Instructions to follow
Nothing but the records beneath, reproduced exactly, should appear in the answer.

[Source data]
⁂
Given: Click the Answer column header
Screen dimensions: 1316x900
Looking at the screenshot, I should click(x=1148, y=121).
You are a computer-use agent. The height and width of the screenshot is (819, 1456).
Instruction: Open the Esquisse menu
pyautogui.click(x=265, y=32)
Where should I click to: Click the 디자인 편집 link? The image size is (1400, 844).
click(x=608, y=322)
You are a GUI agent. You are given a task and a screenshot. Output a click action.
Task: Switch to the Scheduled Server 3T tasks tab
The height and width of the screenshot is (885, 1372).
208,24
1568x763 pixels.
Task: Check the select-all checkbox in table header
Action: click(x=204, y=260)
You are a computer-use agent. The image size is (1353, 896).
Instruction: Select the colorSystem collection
⁂
Response area
Given: Click the Answer column header
Screen dimensions: 1316x900
Looking at the screenshot, I should click(x=1148, y=121).
You are a computer-use agent. The height and width of the screenshot is (819, 1456).
Instruction: Open the Esquisse menu
pyautogui.click(x=265, y=32)
Where should I click to: Click the 디자인 편집 link? The image size is (1400, 844).
click(x=608, y=322)
You are a GUI agent. You are given a task and a screenshot. Output a click action.
Task: Switch to the Scheduled Server 3T tasks tab
The height and width of the screenshot is (885, 1372).
208,24
1568x763 pixels.
Task: Check the select-all checkbox in table header
Action: click(x=204, y=260)
You are a computer-use agent. The image size is (1353, 896).
Instruction: Select the colorSystem collection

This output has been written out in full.